Required task - Reproduce verbatim the items starting at the line containing "Click the green encryption" and ending at the line containing "coord(170,32)", both lines included.

Extracted records -
/---
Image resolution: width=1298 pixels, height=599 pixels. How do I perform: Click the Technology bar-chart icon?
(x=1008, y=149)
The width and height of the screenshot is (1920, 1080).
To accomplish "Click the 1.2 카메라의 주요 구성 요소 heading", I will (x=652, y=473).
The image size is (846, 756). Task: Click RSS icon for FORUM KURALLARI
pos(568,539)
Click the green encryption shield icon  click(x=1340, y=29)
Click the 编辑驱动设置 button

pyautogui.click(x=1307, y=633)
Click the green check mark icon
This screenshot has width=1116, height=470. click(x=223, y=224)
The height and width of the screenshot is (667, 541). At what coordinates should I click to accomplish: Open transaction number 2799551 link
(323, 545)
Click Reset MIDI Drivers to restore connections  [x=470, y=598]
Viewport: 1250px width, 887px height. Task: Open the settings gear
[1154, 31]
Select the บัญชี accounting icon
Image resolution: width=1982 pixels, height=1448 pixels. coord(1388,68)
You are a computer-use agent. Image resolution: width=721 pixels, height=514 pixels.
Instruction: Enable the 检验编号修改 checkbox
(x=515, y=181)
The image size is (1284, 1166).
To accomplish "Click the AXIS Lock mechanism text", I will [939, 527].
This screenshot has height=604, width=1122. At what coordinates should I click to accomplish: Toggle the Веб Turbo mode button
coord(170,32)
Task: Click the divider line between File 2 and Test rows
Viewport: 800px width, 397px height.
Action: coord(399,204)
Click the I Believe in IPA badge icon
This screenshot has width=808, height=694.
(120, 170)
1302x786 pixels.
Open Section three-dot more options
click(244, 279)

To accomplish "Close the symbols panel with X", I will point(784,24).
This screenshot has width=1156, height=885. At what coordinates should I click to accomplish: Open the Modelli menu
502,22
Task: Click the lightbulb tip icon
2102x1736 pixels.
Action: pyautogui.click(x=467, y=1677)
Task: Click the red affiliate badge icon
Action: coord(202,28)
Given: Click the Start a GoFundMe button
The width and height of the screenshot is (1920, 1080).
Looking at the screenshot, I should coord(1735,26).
\---
Response below -
Click the green encryption shield icon  click(x=1340, y=29)
Click the 编辑驱动设置 button

pyautogui.click(x=1307, y=633)
Click the green check mark icon
This screenshot has width=1116, height=470. click(x=223, y=224)
The height and width of the screenshot is (667, 541). At what coordinates should I click to accomplish: Open transaction number 2799551 link
(323, 545)
Click Reset MIDI Drivers to restore connections  [x=470, y=598]
Viewport: 1250px width, 887px height. Task: Open the settings gear
[1154, 31]
Select the บัญชี accounting icon
Image resolution: width=1982 pixels, height=1448 pixels. coord(1388,68)
You are a computer-use agent. Image resolution: width=721 pixels, height=514 pixels.
Instruction: Enable the 检验编号修改 checkbox
(x=515, y=181)
The image size is (1284, 1166).
To accomplish "Click the AXIS Lock mechanism text", I will [939, 527].
This screenshot has height=604, width=1122. At what coordinates should I click to accomplish: Toggle the Веб Turbo mode button
coord(170,32)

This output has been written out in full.